» EXERCISE GOAL: Go through the entries below and retype them exactly, omitting each picture.

» GIVEN RECORDS:
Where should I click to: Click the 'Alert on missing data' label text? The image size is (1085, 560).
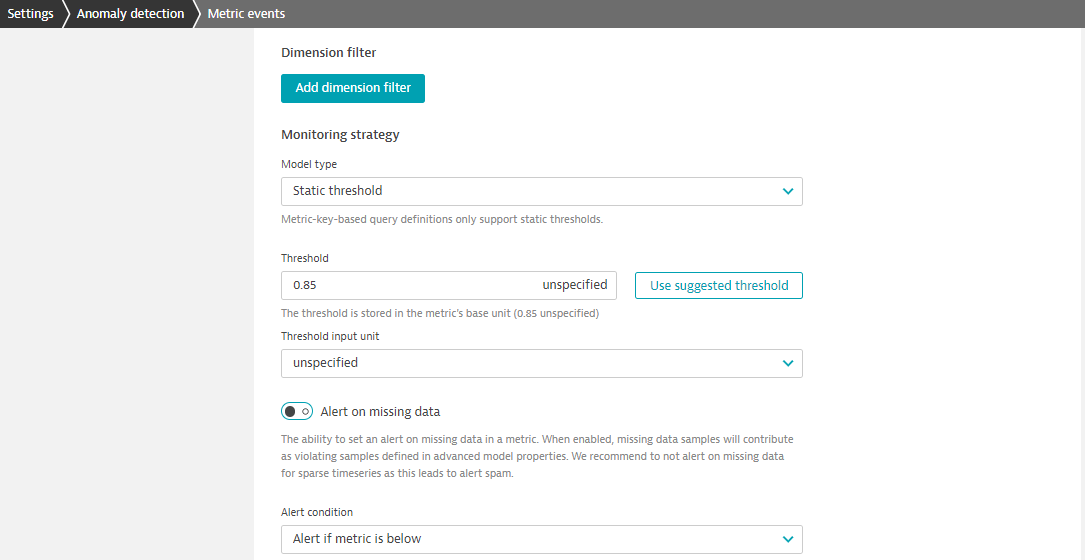(x=380, y=411)
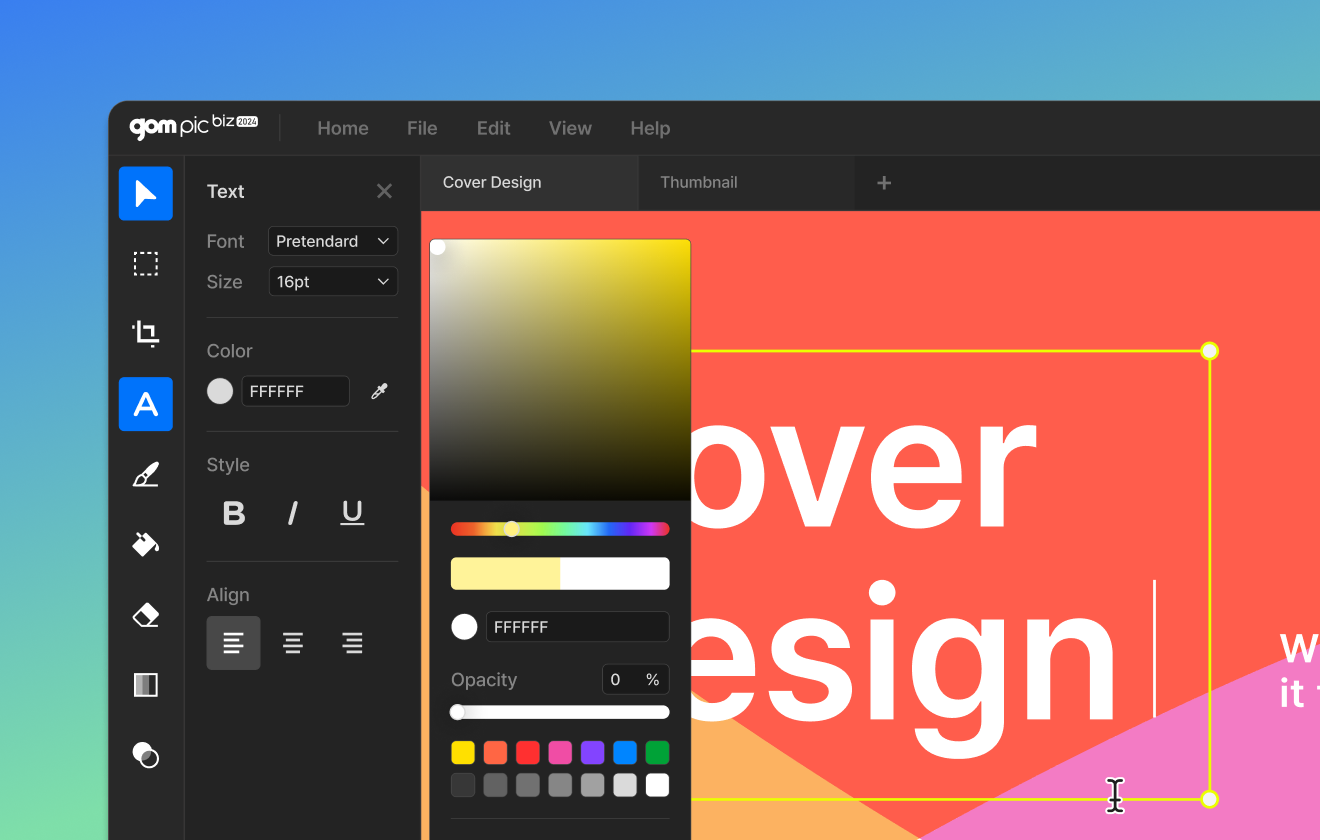
Task: Toggle Bold text style
Action: point(234,513)
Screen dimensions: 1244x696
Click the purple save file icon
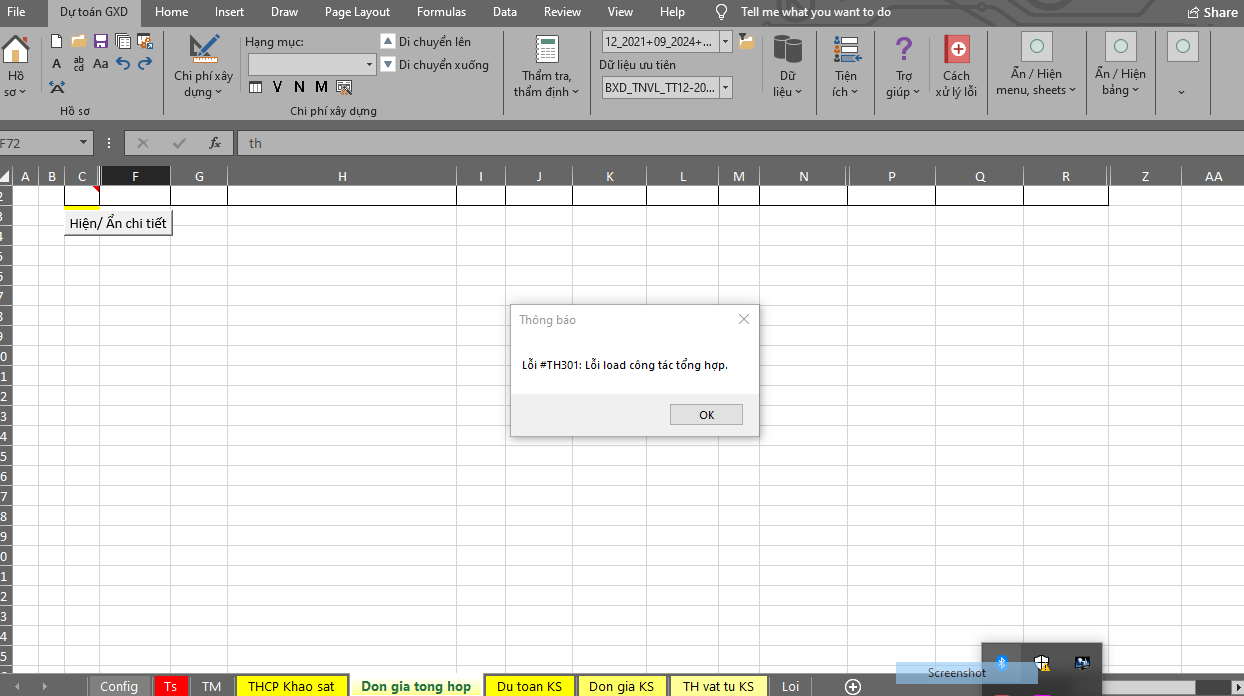[100, 41]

» COMPLETED TASK:
Where should I click to: Click the 'Alert on missing data' label text? The image size is (1085, 560).
(x=380, y=411)
Task: Toggle Bold text style
Action: point(234,513)
Screen dimensions: 1244x696
Click the purple save file icon
[100, 41]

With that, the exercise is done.